Below is one of the more famous cartoons of the Civil War:
Drawn by Justin H. Howard and commonly known as “The Chicago Nominee,” it appeared during the 1864 presidential campaign when former General George McClellan, the Democratic nominee, ran against incumbent Abraham Lincoln.
As depicted, McClellan wears a regal costume topped with a plumed kepi and stands by an open grave holding Lincoln’s decapitated head. The caption reads, “I knew him, Horatio: A fellow of infinite jest . . . Where be your gibes now?” These lines from Hamlet are spoken after a gravedigger offers up the skull of Yorick, jester to Hamlet’s father.
(The citation is incorrect, Act IV instead of Act V, perhaps due to reliance on a bowdlerized version.)
The “Horatio” at far right is New York Governor and prominent Peace Democrat Horatio Seymour. The White House is visible in the distance. The gravedigger is intended to fit the prevailing stereotype of an Irishman, thus representing the constituency of such Democratic machines as Tammany Hall.
The cartoon ostensibly indulged an accusation of callousness displayed by Lincoln.
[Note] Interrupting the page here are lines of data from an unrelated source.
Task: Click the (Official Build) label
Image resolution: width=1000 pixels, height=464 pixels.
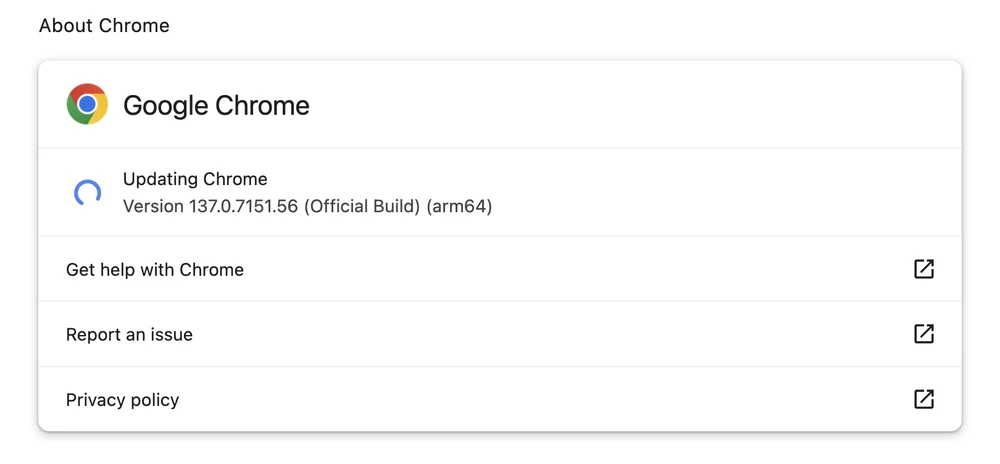Action: point(362,207)
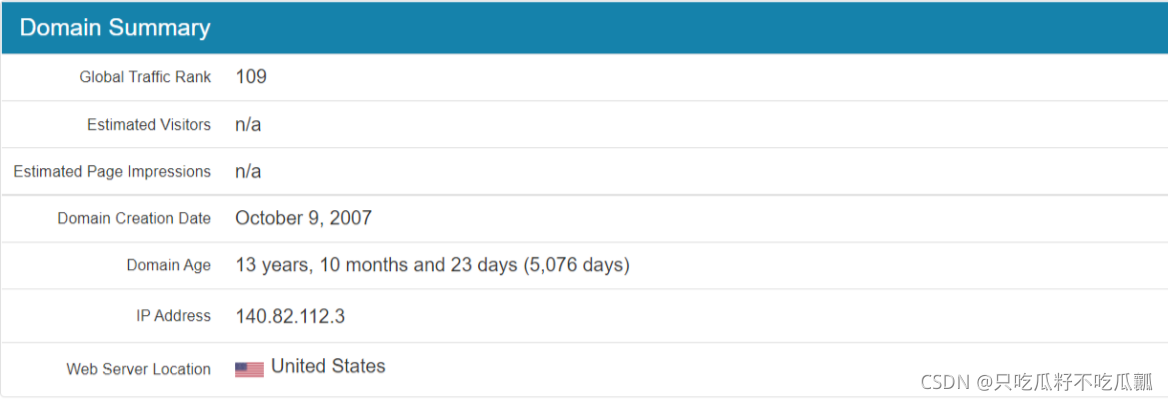The width and height of the screenshot is (1168, 400).
Task: Click the Estimated Page Impressions n/a value
Action: [x=248, y=171]
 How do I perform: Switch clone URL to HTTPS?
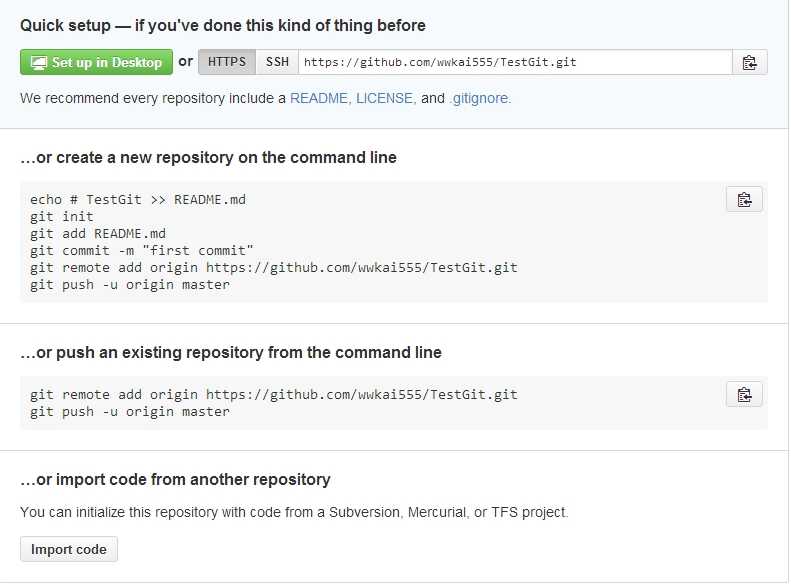click(227, 62)

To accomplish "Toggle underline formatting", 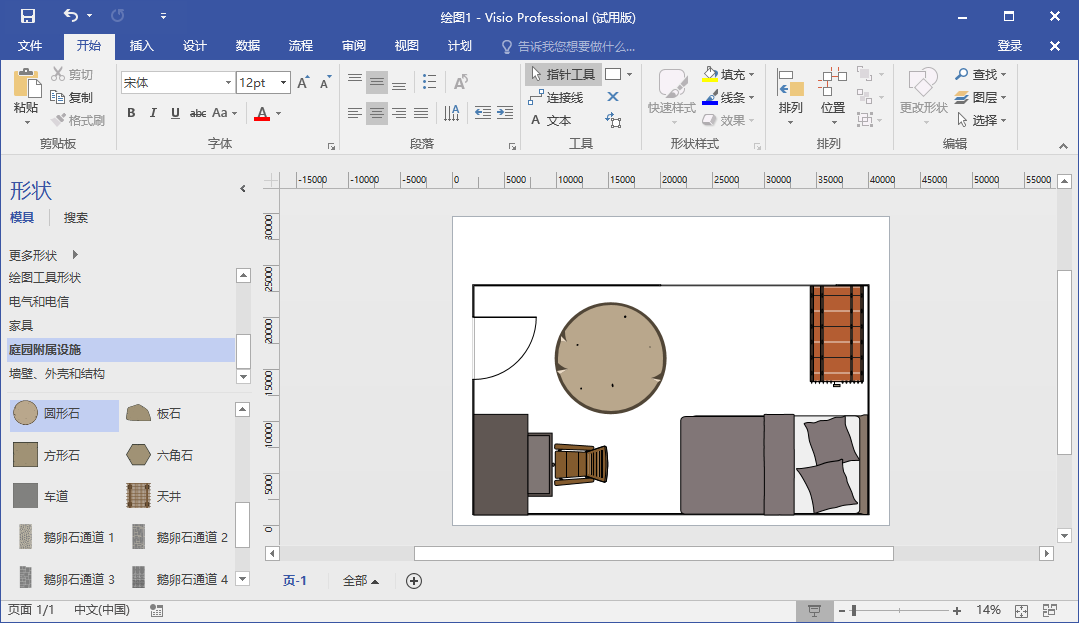I will point(172,113).
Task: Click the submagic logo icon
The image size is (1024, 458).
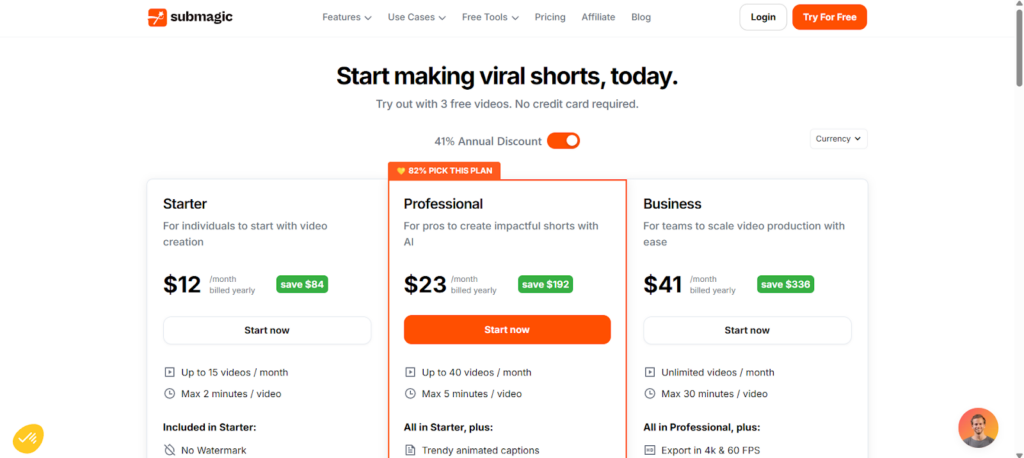Action: point(157,18)
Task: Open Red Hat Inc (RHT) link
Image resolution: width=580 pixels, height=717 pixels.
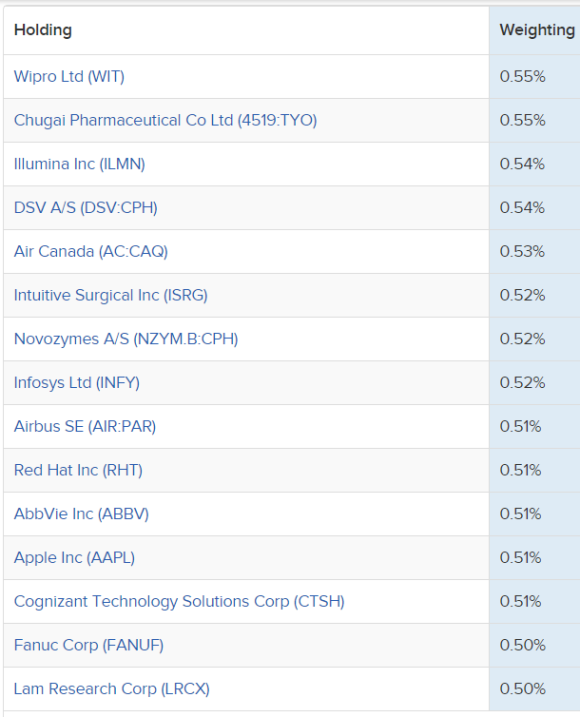Action: click(x=78, y=470)
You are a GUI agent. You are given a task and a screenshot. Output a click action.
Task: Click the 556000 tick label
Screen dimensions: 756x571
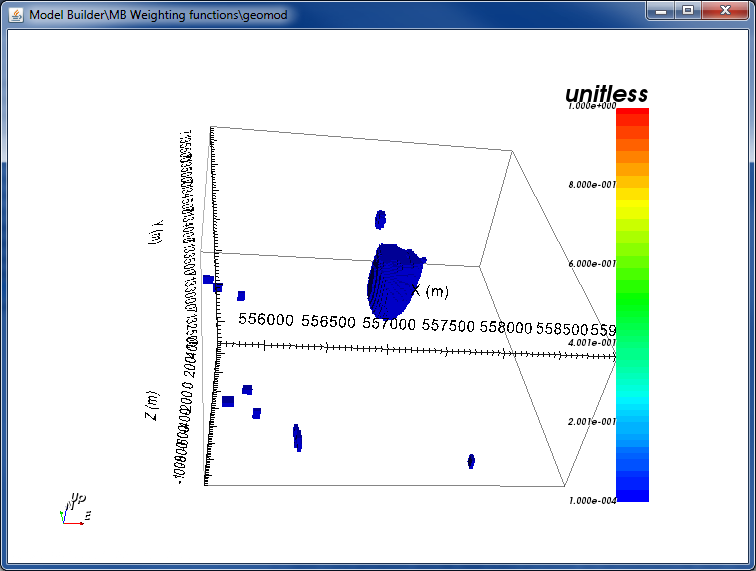(266, 319)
The incident in question occurred two weeks after the 1862 Battle of Antietam, when Lincoln visited the battlefield to consult McClellan who had commanded the Union forces. According to one version of the story reported widely in Democratic newspapers, Lincoln was riding in an ambulance with McClellan and others when he urged his bodyguard to sing a “funny song” to cheer everyone up—even as the dead were being buried. McClellan protested, but the song was still sung.
Howard was a popular illustrator whose political cartoons frequently appeared in the influential magazine Harper’s Weekly. With “The Chicago Nominee,” he appears focused in skewering Lincoln over his reputation for jocularity—too often making “gibes”—enabling the accusation to ring true with the apt quotation from Hamlet. But in analyzing this cartoon within its four corners, while it is certainly unpleasant to be shown as a cut-off head and maligned as insensitive to war dead, can we declare it entirely anti-Lincoln?
Here we must brush up our Shakespeare. How is McClellan portrayed?
He is rather flamboyant, maybe pompous. But he clearly assumes the role of Prince Hamlet. And how is Hamlet the character, at least until “The Mousetrap” scene, commonly described? He is indecisive, even pathologically so. He dithers over whether he truly saw the ghost of his father or the devil. He cannot resolve what he must do.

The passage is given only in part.